- Assignment
Set down, exactly as written, the line containing "Task: Click the" and all the lines that follow it to the end of the entries below, omitting every picture.

Content starts

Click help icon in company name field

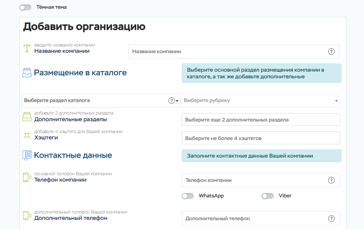(x=331, y=52)
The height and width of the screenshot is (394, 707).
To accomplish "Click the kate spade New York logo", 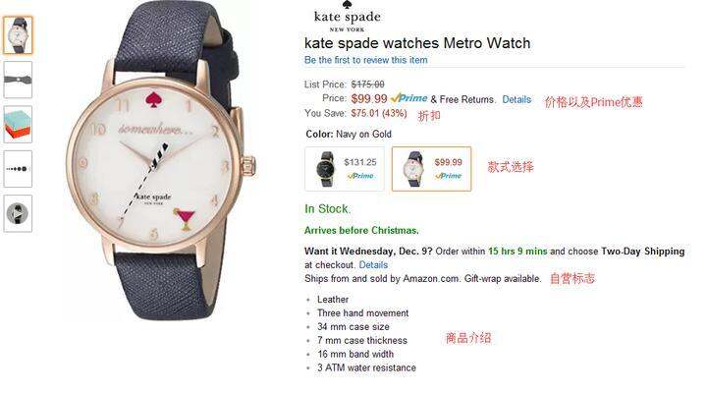I will (347, 17).
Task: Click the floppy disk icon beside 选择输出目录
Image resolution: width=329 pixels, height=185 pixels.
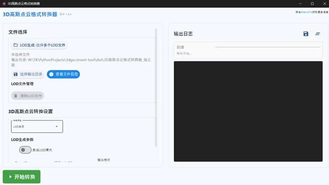Action: point(15,74)
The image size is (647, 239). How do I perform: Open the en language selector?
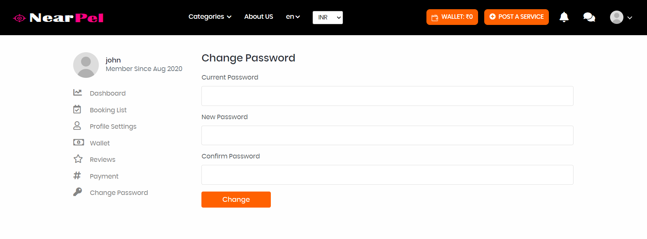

Content ends

- The completed task
Task: Click the floppy disk icon beside 选择输出目录
Image resolution: width=329 pixels, height=185 pixels.
Action: point(15,74)
The image size is (647, 239). How do I perform: Open the en language selector?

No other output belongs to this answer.